▶ **Instructions for the task**:
Your task is to write out the entire listing exactly, omitting its pictures.
───── Material for this exercise ─────
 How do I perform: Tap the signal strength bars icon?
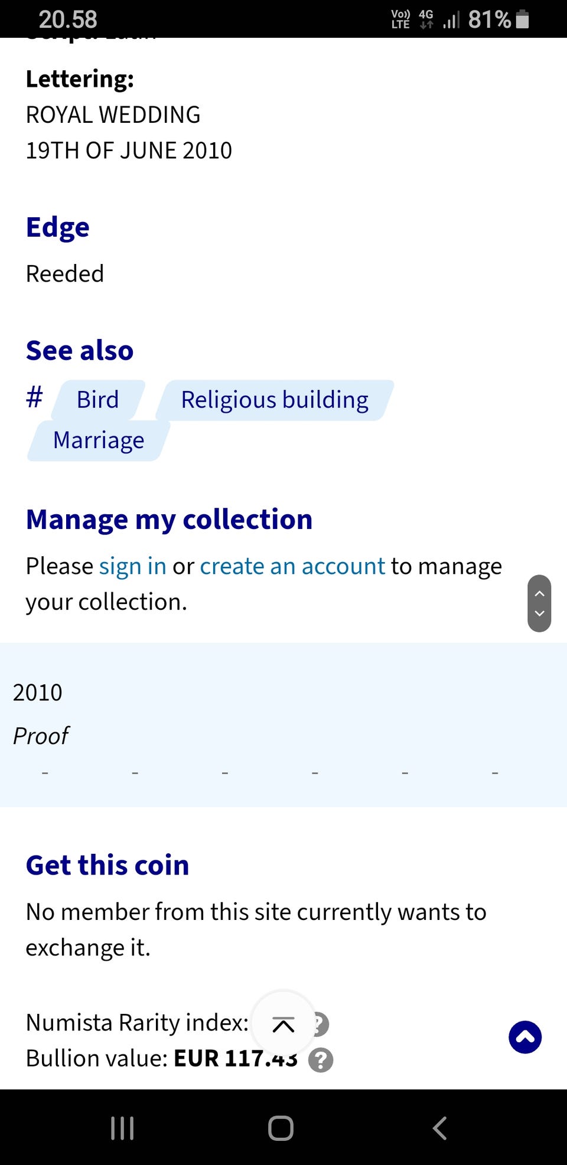(451, 20)
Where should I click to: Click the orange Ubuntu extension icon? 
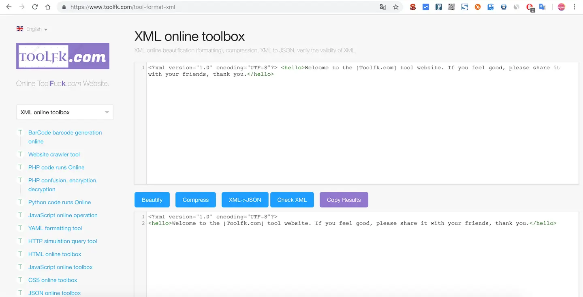pos(477,7)
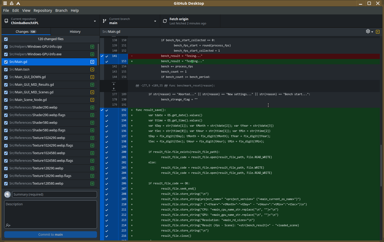
Task: Click the co-authors add person icon
Action: pos(8,225)
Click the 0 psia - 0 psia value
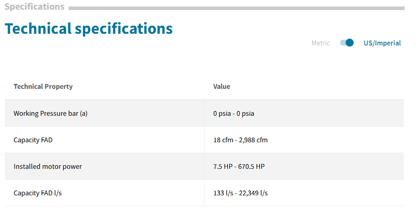 [233, 113]
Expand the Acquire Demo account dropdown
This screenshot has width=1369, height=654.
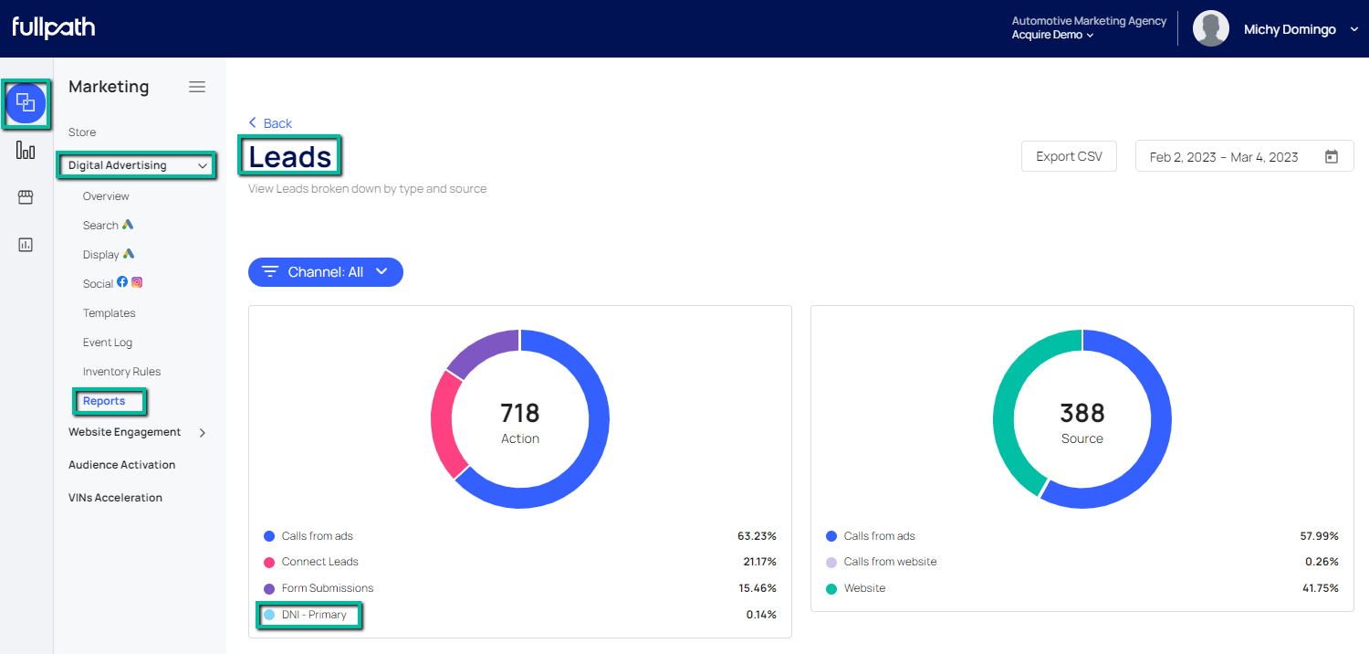pyautogui.click(x=1052, y=35)
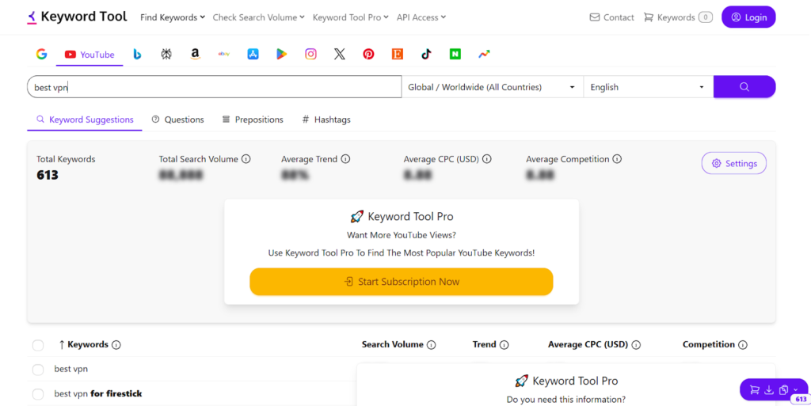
─────
▶ **Response box**:
 How do I perform: Tap the signal strength bars icon?
(451, 20)
Where should I click to: Click the orange Ubuntu extension icon? 
pos(477,7)
Task: Click the co-authors add person icon
Action: pos(8,225)
Click the 0 psia - 0 psia value
 [233, 113]
Expand the Acquire Demo account dropdown
This screenshot has width=1369, height=654.
pyautogui.click(x=1052, y=35)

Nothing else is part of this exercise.